Once complete, this will represent a game changer for India’s Eurasia policy. This project has seen numerous delays which have led this ambitious project to hang fire for 17 years when it was first conceived. It will kick-start with the departure of the first consignment from India to Russia next month but will only become fully operational after a few months from the date of its formal operationalisation.
What is the INSTC?
INSTC is a 7,200-km-long multi-modal transport corridor between India, Iran, Afghanistan, Armenia, Azerbaijan, Russia, Central Asia and Europe. The corridor will significantly reduce the cost and time of transporting goods from Mumbai to Russia and Europe, increasing trade and commerce and help India increase its exports there.
The project’s objective is to improve trade connectivity between major centres of trade in Russia, India, Iran and other Central Asian nations such as Mumbai, Moscow, Tehran, Baku, Bandar Abbas, Astrakhan and Bandar Anzali, by branching out the main route.

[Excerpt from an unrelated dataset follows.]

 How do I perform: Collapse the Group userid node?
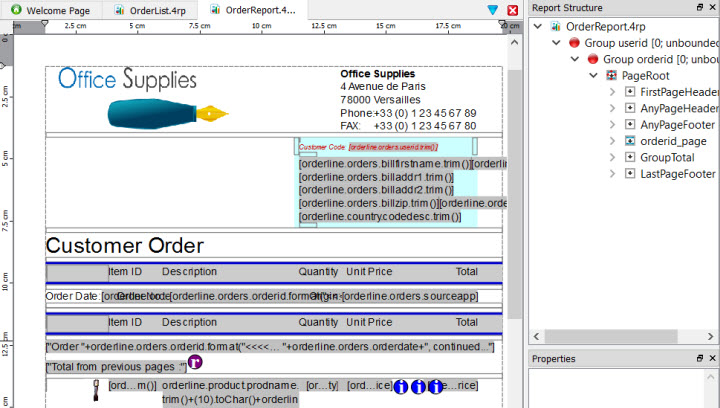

According to a report by Russian news agency Sputnik , the project will help India and Russia to increase bilateral trade to USD 30 billion over the next 10 years.
Dry runs were conducted in 2014 on two segments of the route, which showed that the transport costs were reduced by up to USD 2,500 per 15 tons of cargo.
The route involves moving cargo from Mumbai to Chabahar Port in Iran via ship and then to Russia and Eastern Europe via central Asian countries. Currently, cargo is carried on freight ships by sea via the Red Sea, Suez Canal, Mediterranean Sea, the English Channel and then the Baltic Sea and then to St. Petersburg greatly increasing time and cost.
The first phase of the Chabahar Port in Iran, which will play a vital role in the project, was opened a few days back.
The INSTC is seen by analysts as India’s attempts to respond to the Chinese Belt and Road Initiative by building an alternative global transport network with Russia and Japan as the likely bookends for such venture by potentially combining INSTC with the Indo-Japan Asia-Africa Growth Corridor project (AAGC). With Japan & Russia also resolving their issues and planning Japan-Russia transport corridor, a synergy of this proposal along with INSTC and AAGC will lead to mutual dependencies and trade and lead to deepening trade and strategic relations between these nations.